**Enunciado**
Por favor, prossiga com o texto abaixo sobre as técnicas narrativas do romance moderno, começando logo depois da última frase apresentada.

**Trecho extraído**
▼
Desta forma, o stream of counsciouness e o fragmento, as narrativas em primeira pessoa, mudança de foco e outras expressões se firmaram, passaram a não chocar mais e, inclusive, a ser usados pela literatura menos sofisticada e apreendida de forma fácil pelos novos leitores. Não causa mais estranheza, por exemplo, os períodos longos e descontínuos por vezes de Saramago com sua ausência de pontuação para marcar o final do discurso de um personagem e assinalar o de outro ou um mero ponto de interrogação que o leitor supõe existir onde está colocada apenas uma vírgula ou um ponto. Se Joyce poderia levar o romance para um beco sem saída com suas experiências, principalmente o Finnegans Wake, o romance também alargou as conquistas instrumentais e estéticas dos grandes autores do princípio do século 20 e inclui no seu repertório outros comportamentos narrativos interessantes como a experiência do nouveau-roman da abolição da psicologia do personagem e, como no caso de O inominável, de Beckett, a ausência de trama, carregando no personagem e na sua atuação quase ontológica como em Clarice Lispector. Alguns autores brasileiros, emparelhados com as experiências internacionais, também adotaram atitudes narrativas comuns na pós-modernidade como a chamada literatura do olhar, as já citadas ausências de psicologia do personagem e tramas incipientes. Agregou-se a isso um tipo de procedimento peculiar dos nossos romancistas como Bernardo Carvalho, Chico Buarque e João Gilberto Noll, por exemplo, que é, curiosamente, o espaço do estrangeiro. É o estrangeiro em seu aspecto físico — basta ver-se o nome dos livros desses autores como Mongólia, Budapeste ou Lorde (passado na Inglaterra). No fundo, é a sensação de estranheza — muito talvez parecida com o que buscavam os formalistas russos com seu “estranhamento”, que era visão da literatura como desvio da linguagem cotidiana. Aqui há desvio do espaço nacional. Não é propriamente fuga, evasão, porque os personagens estão no estrangeiro, mas se conectam com nossa realidade a partir de que seus corpos estão no Oriente ou na Europa, mas suas angústias nasceram aqui e permanecem brasileiramente neles no estrangeiro.
▲
**Linhas**
▼
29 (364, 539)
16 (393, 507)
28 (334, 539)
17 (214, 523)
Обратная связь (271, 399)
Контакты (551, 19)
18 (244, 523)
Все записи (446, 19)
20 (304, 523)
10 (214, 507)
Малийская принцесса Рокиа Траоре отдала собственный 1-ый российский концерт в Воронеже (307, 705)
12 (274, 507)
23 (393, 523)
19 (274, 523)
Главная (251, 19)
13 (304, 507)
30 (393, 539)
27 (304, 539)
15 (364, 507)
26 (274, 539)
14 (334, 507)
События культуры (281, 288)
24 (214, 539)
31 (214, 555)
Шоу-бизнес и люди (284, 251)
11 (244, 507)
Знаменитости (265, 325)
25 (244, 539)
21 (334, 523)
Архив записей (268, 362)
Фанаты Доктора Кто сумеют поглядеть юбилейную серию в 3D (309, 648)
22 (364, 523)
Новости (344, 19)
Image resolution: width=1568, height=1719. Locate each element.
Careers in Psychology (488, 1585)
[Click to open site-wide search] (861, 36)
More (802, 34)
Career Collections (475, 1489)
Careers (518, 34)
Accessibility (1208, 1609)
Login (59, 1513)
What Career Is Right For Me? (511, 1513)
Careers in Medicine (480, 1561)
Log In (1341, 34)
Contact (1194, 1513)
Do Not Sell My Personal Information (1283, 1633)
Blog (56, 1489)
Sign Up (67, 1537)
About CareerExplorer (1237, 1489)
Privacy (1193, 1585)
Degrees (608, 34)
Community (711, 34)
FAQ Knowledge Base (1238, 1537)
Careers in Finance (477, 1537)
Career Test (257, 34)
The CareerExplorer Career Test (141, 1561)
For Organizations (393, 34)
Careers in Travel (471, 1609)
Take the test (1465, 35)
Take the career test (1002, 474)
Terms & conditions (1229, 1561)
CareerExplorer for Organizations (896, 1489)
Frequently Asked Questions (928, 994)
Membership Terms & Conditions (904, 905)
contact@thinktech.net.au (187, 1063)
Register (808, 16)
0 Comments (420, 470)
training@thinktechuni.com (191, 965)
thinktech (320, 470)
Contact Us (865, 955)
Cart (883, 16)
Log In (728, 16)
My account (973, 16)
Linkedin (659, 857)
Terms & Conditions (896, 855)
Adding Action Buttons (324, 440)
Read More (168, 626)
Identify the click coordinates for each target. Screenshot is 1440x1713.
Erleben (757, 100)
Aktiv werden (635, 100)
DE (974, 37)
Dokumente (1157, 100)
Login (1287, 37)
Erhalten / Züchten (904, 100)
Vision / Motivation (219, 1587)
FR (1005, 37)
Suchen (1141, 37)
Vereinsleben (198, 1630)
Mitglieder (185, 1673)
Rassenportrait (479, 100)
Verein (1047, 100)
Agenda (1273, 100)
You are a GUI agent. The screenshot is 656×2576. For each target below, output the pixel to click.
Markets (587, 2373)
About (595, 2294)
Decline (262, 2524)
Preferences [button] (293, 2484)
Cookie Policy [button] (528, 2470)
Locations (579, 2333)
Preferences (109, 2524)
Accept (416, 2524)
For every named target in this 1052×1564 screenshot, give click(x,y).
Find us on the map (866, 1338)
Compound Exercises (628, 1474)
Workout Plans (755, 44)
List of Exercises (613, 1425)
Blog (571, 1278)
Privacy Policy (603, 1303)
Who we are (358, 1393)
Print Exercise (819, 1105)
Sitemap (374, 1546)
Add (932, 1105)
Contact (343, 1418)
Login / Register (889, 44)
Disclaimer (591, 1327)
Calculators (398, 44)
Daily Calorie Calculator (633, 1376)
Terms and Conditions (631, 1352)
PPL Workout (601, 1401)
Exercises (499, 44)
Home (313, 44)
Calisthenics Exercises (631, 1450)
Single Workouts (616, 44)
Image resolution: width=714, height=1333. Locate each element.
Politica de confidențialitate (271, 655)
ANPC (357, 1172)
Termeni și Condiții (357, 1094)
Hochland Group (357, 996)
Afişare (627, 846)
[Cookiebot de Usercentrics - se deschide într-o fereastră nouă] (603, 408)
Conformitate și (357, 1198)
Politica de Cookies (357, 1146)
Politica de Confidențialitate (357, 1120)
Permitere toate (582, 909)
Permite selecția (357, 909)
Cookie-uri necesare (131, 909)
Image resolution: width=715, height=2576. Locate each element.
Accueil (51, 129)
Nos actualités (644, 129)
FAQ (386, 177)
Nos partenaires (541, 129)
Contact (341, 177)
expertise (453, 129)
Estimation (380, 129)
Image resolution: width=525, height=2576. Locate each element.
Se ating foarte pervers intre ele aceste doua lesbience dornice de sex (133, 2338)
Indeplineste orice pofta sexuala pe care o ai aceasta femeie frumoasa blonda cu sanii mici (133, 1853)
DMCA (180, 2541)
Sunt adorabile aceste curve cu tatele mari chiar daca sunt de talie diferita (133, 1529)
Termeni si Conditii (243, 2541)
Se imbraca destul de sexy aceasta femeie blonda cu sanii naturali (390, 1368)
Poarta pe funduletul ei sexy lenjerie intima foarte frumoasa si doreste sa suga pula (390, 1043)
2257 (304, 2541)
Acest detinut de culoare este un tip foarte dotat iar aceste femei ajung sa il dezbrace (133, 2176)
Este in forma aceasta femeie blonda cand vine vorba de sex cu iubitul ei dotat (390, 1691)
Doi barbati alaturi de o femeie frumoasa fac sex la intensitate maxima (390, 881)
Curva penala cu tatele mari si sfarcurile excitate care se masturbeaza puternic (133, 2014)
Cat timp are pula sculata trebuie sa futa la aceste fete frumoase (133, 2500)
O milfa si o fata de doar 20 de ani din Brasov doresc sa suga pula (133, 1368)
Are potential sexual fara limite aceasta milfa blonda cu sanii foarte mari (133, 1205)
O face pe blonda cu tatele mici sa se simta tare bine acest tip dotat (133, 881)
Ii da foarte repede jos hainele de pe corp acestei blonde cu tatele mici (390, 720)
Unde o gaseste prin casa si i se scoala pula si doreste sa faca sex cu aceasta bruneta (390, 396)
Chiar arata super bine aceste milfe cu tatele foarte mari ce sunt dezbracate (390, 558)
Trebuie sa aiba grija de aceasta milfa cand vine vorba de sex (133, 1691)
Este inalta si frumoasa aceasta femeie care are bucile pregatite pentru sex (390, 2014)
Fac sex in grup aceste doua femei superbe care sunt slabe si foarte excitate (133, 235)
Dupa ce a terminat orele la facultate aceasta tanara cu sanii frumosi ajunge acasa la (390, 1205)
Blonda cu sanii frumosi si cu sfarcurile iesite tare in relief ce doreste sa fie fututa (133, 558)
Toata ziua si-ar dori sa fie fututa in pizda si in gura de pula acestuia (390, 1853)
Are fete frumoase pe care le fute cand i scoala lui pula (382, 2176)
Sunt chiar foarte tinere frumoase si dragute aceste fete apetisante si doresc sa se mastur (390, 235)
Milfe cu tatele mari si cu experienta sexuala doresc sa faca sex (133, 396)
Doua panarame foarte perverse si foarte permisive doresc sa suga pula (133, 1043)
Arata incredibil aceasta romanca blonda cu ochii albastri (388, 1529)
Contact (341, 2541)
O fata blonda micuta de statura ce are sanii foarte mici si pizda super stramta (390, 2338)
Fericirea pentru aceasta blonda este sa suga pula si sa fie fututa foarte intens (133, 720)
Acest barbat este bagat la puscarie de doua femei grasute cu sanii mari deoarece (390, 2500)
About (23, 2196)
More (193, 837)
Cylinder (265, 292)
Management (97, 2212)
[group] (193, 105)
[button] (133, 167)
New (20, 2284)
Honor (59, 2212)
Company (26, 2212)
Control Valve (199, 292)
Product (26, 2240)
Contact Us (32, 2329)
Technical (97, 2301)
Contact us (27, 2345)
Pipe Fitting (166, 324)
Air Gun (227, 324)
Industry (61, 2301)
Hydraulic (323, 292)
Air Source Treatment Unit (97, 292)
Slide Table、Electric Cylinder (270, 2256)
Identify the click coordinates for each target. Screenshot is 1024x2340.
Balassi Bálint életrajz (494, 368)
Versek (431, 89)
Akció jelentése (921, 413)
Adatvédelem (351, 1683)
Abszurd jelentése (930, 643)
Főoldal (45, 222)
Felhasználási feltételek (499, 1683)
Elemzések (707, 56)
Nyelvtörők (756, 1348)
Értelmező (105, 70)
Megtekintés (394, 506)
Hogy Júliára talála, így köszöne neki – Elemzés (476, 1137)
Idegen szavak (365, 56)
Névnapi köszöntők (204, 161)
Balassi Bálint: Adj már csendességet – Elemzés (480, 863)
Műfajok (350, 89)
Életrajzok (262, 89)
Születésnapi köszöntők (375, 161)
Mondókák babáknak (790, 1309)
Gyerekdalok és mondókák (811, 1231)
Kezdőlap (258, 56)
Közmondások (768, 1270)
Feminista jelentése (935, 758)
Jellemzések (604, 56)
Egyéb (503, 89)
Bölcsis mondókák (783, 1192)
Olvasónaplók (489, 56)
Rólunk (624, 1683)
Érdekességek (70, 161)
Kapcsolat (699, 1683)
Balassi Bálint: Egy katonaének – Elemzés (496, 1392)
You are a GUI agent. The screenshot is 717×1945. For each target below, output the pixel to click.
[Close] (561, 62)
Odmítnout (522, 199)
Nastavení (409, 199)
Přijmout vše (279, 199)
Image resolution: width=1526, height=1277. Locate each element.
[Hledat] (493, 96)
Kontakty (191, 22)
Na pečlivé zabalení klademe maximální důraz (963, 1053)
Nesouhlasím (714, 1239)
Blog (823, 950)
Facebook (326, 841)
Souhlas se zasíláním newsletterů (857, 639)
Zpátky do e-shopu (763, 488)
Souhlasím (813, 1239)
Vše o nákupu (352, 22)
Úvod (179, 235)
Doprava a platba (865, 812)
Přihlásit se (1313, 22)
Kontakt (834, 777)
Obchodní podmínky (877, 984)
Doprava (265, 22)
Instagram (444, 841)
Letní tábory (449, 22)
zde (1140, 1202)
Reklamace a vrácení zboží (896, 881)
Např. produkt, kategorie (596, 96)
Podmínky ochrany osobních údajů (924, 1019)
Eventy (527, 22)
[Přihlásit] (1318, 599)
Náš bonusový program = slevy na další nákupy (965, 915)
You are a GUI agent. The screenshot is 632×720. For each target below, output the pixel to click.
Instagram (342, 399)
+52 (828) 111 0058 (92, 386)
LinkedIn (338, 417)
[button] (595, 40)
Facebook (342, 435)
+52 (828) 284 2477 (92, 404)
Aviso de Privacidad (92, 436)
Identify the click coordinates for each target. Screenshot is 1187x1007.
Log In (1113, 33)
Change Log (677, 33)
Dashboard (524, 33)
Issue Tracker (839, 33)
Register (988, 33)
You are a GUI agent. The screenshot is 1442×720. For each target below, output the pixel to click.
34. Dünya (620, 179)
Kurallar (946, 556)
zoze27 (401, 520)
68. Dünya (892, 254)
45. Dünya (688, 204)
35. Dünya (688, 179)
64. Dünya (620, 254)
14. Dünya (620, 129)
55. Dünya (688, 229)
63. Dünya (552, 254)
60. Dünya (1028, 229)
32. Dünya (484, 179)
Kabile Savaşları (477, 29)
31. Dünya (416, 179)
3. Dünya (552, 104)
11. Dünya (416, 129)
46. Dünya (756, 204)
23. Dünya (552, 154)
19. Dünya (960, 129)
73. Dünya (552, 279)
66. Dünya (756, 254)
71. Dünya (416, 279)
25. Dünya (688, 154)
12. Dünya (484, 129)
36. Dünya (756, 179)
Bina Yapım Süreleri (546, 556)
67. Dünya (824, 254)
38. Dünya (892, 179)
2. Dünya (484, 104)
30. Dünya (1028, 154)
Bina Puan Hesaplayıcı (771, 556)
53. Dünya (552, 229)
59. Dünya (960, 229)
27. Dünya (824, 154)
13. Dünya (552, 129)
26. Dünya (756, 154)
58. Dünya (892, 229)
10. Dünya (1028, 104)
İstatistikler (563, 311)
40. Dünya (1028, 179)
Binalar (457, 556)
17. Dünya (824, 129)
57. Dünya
▲
**Resposta**
Mas há outro tipo de estrangeirismo: é aquele do personagem em sua própria terra. O personagem que estranha o mundo que está em volta que, talvez desde O estrangeiro, de Albert Camus, passou a ser uma constante na literatura universal. O homem passa a ser estrangeiro em seu país — na verdade, é estrangeiro no mundo. Não entende as regras do mundo. Elas lhe soam arbitrárias, quando não imorais. O personagem passa assim a comportar-se como um ser errante. É errância, junto com o estrangeirismo, uma maneira de estar e não estar no mundo. É o personagem que é estrangeiro mesmo entre seus pares. E, no mundo da pós-modernidade, ser estrangeiro é algo muito sério, já que a tendência é a participação em grupos, nos estilhaços do grande discurso moderno, o personagem passa a integrar as minorias étnicas, eróticas ou outro tipo qualquer de comportamento e origem. Ora, ao mesmo tempo em que o personagem passa, no romance contemporâneo, a pertencer a um grupo social minoritário e não mais, como no romance moderno, a ser o representante de uma classe social, como nos romances de Graciliano Ramos e nos outros autores do romance de 30, chegando mesmo nos personagens de Guimarães Rosa e seu sertão-mundo, o romance contemporâneo brasileiro vai em direção a uma diluição do personagem na grande cidade, perdida sua identidade de classe, vendo o que o cerca com desconfiança e sempre tem atrás de si uma autoridade repressora muitas vezes não identificada. Diria que a Clarice Lispector de A paixão segundo G.H. é que vai fazer a ponte, no Brasil, entre o romance moderno e o pós-moderno, e, principalmente, entre o personagem representante de classe para um personagem estrangeiro de si mesmo, ontologicamente se perguntando de sua origem, estranhando as possíveis parcerias e completamente descrente de um futuro promissor ou redentor. Este fenômeno ocorre mesmo em narrativas mais explicitamente sociais e voltadas para o exterior, como nas narrativas — conto e romance — de Rubem Fonseca. A melhor representatividade deste personagem de que me refiro está no longo conto A arte de andar nas ruas do Rio de Janeiro.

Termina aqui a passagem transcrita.